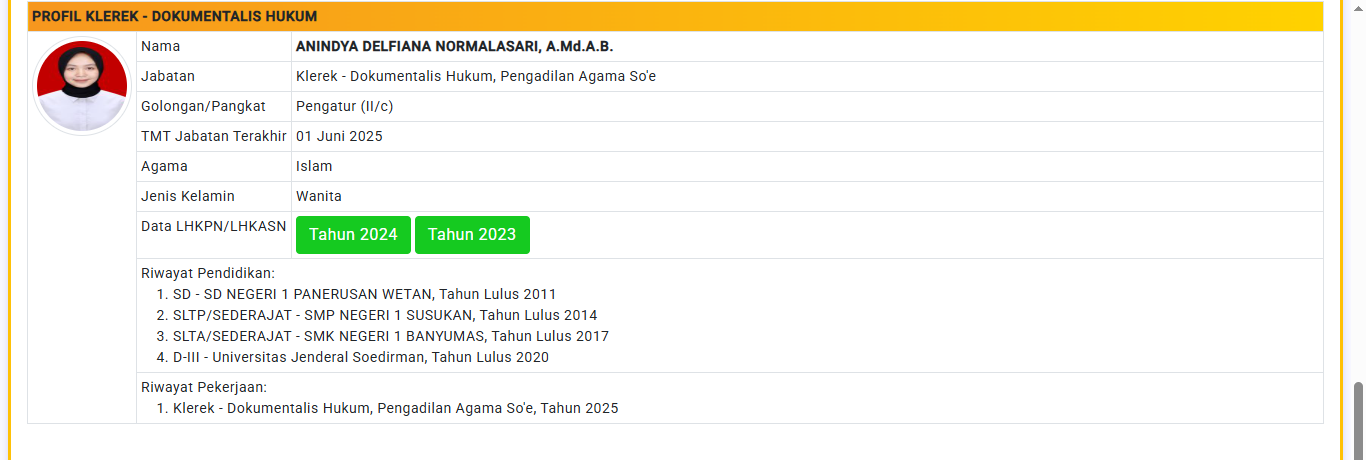This screenshot has width=1366, height=460.
Task: Click the Data LHKPN/LHKASN label
Action: (x=214, y=226)
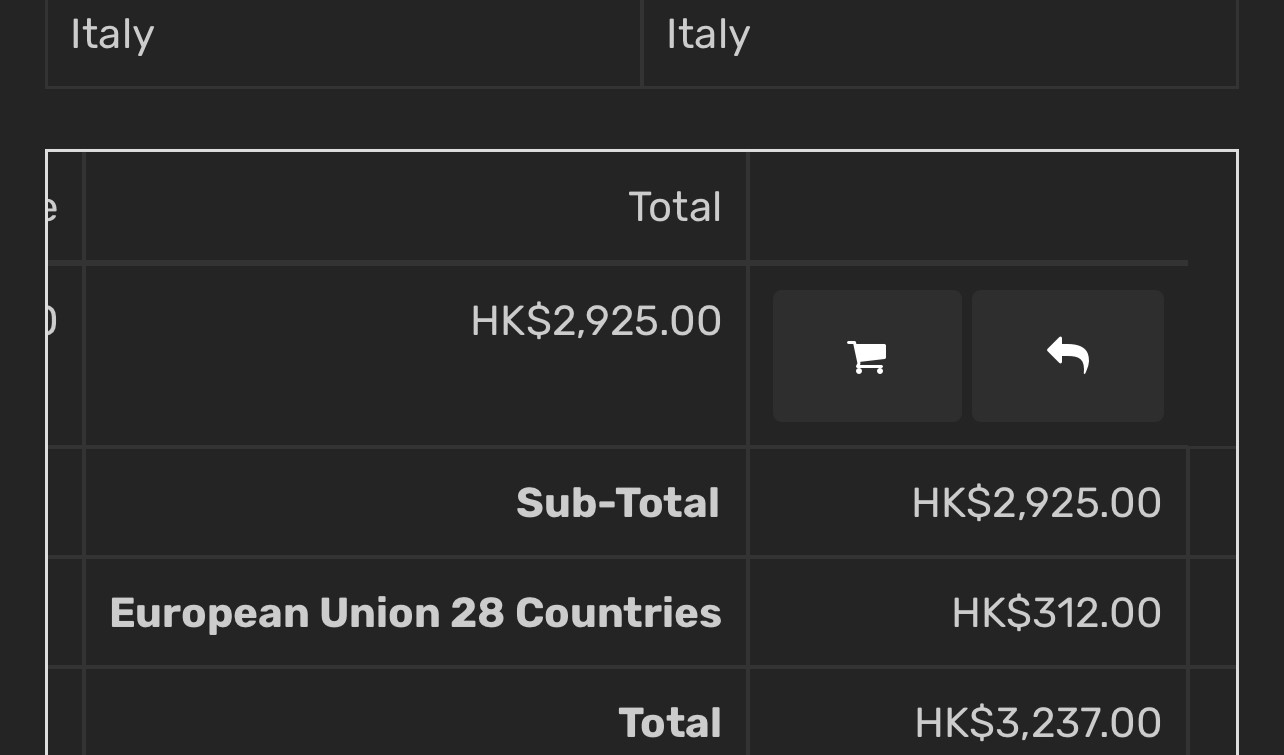Click the Sub-Total amount HK$2,925.00
The width and height of the screenshot is (1284, 755).
(1036, 503)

> **WHAT YOU SHOULD DO**: Copy the rows above word for word, leaving out the pictures.

> **THE ANSWER**:
This screenshot has width=1366, height=460.
Task: Click the Data LHKPN/LHKASN label
Action: (x=214, y=226)
Click the Sub-Total amount HK$2,925.00
The width and height of the screenshot is (1284, 755).
(1036, 503)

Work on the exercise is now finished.